Ciemnowłosa poprawiła kucyk, który rozluźnił się podczas walki. Oparła się na moment o konar drzewa by trochę odetchnąć, ale żeby nabrać siły musiała by przespać kilka godzin, a teraz takiej możliwości nie ma.
-Dobra, Amara. Idź dalej, coś w końcu znajdziesz.- próbowała się zmotywować. Odsunęła się od drzewa i zaczęła iść przed siebie.
Na mapie, którą znalazła dowiedziała się ze pod Atlantą jest wąwóz. To może być całkiem dobre miejsce na schronienie, a nawet zrobienie tam obozowiska. Na początku epidemii myślała że to właśnie w Atlancie jest bezpiecznie, ale to nie była prawda. Całe miasto jest pełne sztywnych, można tam spotkać jedynie śmierć.
Niebieskooka poprawiła ramiączko torby, które prawie zsunęło jej się z ramienia i brnęła na przód z bronią w dłoni gotowa do obrony i ataku.

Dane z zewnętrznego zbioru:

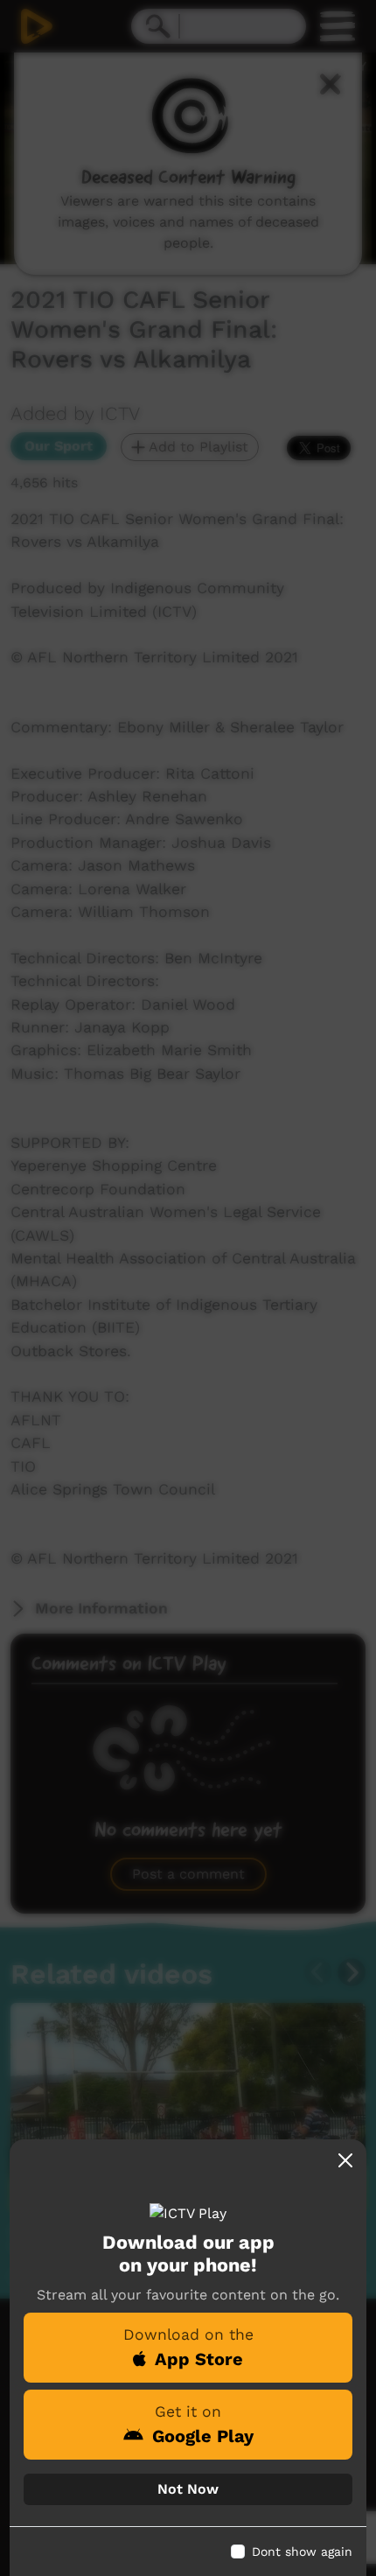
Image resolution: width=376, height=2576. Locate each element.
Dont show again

Te cztery miesiące spędzone na zewnątrz, poza ośrodkiem który upadł bardzo dały jej się we znaki. Momentami miała załamania nerwowe, miała tego wszystkiego dość. Większość czasu spędziła sama. Napotkała kilka osób na drodze, ale oni podróżowali w innym kierunku niż ona albo nie przeżyli gdy zaatakowali ich sztywni. Wiec po prostu wolała unikać ludzi, żeby nie musieć patrzyć jak umierają albo nie musieć kończyć ich męki gdy sztywny ich dziabnął. Ale samej jest znacznie ciężej przetrwać, nie masz z kim nawet porozmawiać i ponarzekać jak bardzo świat jest do dupy. Jedyna rzecz, która nadal trzyma ją przy zdrowych zmysłach jest szansa odnalezienia Jason'a i Benny'ego. Gdyby wtedy w domu znalazła ich ciała prawdopodobnie palnęła by sobie nawet w głowę, ale oni wyjechali i są gdzieś. Wiec musi walczyć by ich odnaleźć.
Przeszła jakieś pół godziny rozglądając się uważnie. Mimo zmęczenia nie może pozwolić sobie na chwile nieuwagi. Szukała jednocześnie jakiejś kryjówki jak i śladów jakiegoś zwierzęcia, które mogłaby wziąść na ruszt albo rośliny, które mogły by się nadać do jedzenia czy do leczenia, a na tym dobrze się zna. Nigdy nie pomyślała że to wszystko może jej się przydać. Zawsze traktowała to jako hobby, inni uważali ją z tego powodu za dziwną, ale ona się tym nie przejmowała. Robiła to co chciała i nie obchodziło jej zdanie innych, przecież nie może pozwolić by ktoś decydował o jej życiu bo gdyby na to pozwoliła niczego by nie osiągnęła.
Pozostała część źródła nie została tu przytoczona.